◆ QUOTED PASSAGE
.....

The Early Childhood Development Agency (Abbreviation: ECDA; ; ; Chinese: ) is an Autonomous Agency that manages the early childhood education sector in Singapore. It oversees the development of childcare centres and kindergartens. The agency is jointly overseen by the Ministry of Social and Family Development and the Ministry of Education, with it being housed in the former.

History 
The idea of having an agency for early childhood was first proposed during the 2012 National Day Rally by Prime Minister Lee Hsien Loong as a statutory board, being part of a plan to raise early childhood education standards in Singapore. Before the agency was formed, kindergartens and childcare centres were managed by the Ministry of Education's Pre-school Education Branch and Ministry of Social and Family Development's Child Care Division respectively.

Following the announcement, the agency was formed on 1 April 2013.

.....

[Stored items from a collection]
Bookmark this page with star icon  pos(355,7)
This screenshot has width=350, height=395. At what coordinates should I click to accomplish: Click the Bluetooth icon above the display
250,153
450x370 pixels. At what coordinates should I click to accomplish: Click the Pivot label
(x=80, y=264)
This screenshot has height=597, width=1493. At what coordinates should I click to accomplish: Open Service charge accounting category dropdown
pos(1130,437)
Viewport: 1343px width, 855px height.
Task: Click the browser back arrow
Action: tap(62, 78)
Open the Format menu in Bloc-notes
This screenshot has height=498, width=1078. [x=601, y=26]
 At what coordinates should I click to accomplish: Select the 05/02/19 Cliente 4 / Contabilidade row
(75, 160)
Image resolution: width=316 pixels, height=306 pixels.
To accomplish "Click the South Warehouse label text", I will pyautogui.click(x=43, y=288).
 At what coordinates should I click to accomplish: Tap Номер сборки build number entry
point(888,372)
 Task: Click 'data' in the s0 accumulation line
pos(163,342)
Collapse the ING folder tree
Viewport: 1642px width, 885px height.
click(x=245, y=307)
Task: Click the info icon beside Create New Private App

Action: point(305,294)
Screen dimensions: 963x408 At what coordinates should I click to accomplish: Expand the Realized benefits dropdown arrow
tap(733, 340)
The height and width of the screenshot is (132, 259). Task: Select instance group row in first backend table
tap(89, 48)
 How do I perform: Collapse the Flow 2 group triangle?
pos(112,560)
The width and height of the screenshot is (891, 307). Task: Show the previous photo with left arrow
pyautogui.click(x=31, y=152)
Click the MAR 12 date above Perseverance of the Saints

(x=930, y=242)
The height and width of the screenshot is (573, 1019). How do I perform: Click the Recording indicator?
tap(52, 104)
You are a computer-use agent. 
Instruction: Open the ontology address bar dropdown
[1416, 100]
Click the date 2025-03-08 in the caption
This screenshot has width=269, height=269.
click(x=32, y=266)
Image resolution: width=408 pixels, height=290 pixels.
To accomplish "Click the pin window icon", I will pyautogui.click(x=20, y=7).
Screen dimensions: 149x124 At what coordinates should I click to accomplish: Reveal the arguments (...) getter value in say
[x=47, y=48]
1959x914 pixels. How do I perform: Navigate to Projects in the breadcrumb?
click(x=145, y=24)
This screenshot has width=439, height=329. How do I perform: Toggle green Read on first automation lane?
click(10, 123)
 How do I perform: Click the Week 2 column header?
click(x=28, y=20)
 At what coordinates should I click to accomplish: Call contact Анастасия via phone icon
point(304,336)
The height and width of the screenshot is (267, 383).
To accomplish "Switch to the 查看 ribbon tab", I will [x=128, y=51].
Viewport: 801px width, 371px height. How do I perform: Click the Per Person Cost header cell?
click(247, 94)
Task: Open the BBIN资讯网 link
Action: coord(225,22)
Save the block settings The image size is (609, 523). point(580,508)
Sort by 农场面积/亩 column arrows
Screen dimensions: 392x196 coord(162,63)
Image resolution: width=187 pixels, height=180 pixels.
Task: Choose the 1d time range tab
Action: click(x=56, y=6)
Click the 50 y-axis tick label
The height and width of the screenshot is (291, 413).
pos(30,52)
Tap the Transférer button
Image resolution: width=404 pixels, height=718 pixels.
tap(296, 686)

.....

◆ STATED PROBLEM 1
Name every government ministry or ministry unit in the ECDA article, other than the agency itself.
◆ STATED PROBLEM 2
Check each statement against the ECDA article. Answer yes or no, and quote the words that decide it.
(a) The agency was formed on 1 April 2013.
(b) Before the agency existed, childcare centres were managed by the Ministry of Education's Pre-school Education Branch.
(c) The idea for the agency was first proposed during the 2012 National Day Rally.
◆ STATED PROBLEM 3
Extend the ECDA article beyond its final sentence.
The listing above comes from a source separate from the ECDA article.

◆ EXERCISE OUTPUT 1
Ministry of Social and Family Development
Ministry of Education
Ministry of Education's Pre-school Education Branch
Ministry of Social and Family Development's Child Care Division

◆ EXERCISE OUTPUT 2
(a) Yes: "the agency was formed on 1 April 2013."
(b) No: "kindergartens and childcare centres were managed by the Ministry of Education's Pre-school Education Branch and Ministry of Social and Family Development's Child Care Division respectively."
(c) Yes: "first proposed during the 2012 National Day Rally by Prime Minister Lee Hsien Loong"

◆ EXERCISE OUTPUT 3
Overview 
The agency's mission is "To Ensure Every Child Has Access To Affordable And Quality Early Childhood Development Services And Programmes", where the early childhood sector is of good quality and has good educators for each child. It mainly focuses on children under the age of 7.

See also 
 Child care
 Early childhood education
 Education in Singapore
 Kindergarten
 Ministry of Education (Singapore)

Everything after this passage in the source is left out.